Once you understand how much you need to save up, it’s time to figure out available ways to fund your start-up, including a week by week savings plan to get your idea off the ground. This takes us to the next step.

Pick Up Extra Revenue Streams

You need to pick up extra revenue streams to pad your savings account. There are a number of awesome ways to find extra work through freelancing. If you have a specialty such as writing, graphic design, web design, or something else there are hundreds of well paying jobs out there on sites like Freelancer and Upwork. If you don’t have anything you feel comfortable doing, there’s always easy work like data entry.

If freelancing just isn’t your thing, consider hitting up craigslist ads to help people move, find part-time work as a barista, or with a local group in your area.

Keep Your Day Job…For Now

Jumping straight into your start-up is rarely a good idea, so while you’re in the process of launching your start-up keep the day job. Work on your start-up in the evenings and on the weekends. This will be an exhausting period of your life, but it will be well worth the extra effort. This is also a good way to gauge how viable your product or services are in the market. If you pick up early traction with consumer interest, you can rest more comfortably before the big launch.

Move Back Home With Mom And Pops

This one never sounds fun, but it works. You’ll be able to drastically cut your expenses by moving back home with your parents so that you can funnel a lot more money directly into savings. This isn’t going to be something permanent, so don’t approach it like it is. Focus on saving your money and it might be kind of nice to spend some good ole quality time with them again.

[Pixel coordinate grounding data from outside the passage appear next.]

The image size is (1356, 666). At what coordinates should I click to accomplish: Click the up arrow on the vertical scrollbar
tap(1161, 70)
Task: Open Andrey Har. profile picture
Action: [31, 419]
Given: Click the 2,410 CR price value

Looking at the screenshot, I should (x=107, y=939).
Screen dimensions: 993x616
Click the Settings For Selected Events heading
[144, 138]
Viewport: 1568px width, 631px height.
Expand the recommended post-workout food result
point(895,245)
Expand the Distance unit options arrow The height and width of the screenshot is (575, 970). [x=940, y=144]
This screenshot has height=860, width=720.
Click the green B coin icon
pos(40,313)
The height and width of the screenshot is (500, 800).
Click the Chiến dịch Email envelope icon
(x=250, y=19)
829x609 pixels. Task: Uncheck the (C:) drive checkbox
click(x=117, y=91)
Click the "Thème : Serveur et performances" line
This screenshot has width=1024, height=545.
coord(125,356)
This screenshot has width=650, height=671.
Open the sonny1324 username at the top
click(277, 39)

So you can make a serious go of it, see if you can set up a small office space in a spare room, or in your old (now new again) bedroom, to give yourself a designated space to do your work. Finding the best Furniture for your office is important as you need to be comfortable and alert to help fuel your output. You don’t have to have the full kitted out office, you can start with a desk and work your way up. It is important that you put effort into this so you drive forward with your work and can focus on the tasks at hand. Before you know it you may have an actual office building to do your business from, or a home office that provides you with everything you require.

Sell What You Can Part With

Follow the art of minimalism and part with everything you don’t need to save up big chunks of money at a time. Do you need a couch? Probably not. Are there any instruments lying around that you haven’t touched in five years and have no idea how to play? Sell them. Selling your things can actually be a pretty freeing experience too. It’s not quite as bad as it seems.

Cut Back & Budget Yourself

Even the little things add up big overtime. Sure, it’s not as effective upfront as selling your furniture, but it pays off after a few months. When you no longer buy a Starbucks coffee every day or eat out for lunch because you pack your own, you’ll save money every single day. After a month, those savings will turn into hundreds of dollars that you can use to buy something your start-up needs.

Choose A Co-Founder

Don’t do this alone if you can avoid it. Take some time and choose a co-founder wisely and they’ll help you to split start-up costs by pitching in too. It’s fun to have someone to bounce ideas off of and someone who will work together with you on this passion project. Don’t rush into finding a co-founder though, you want this person to be as dedicated to this start-up idea as you are.

Launching a start-up is a game of risk and it’s best done with a little extra padding in your bank account. By following these tips you’ll be able to save a lot more money to launch the company of your dreams.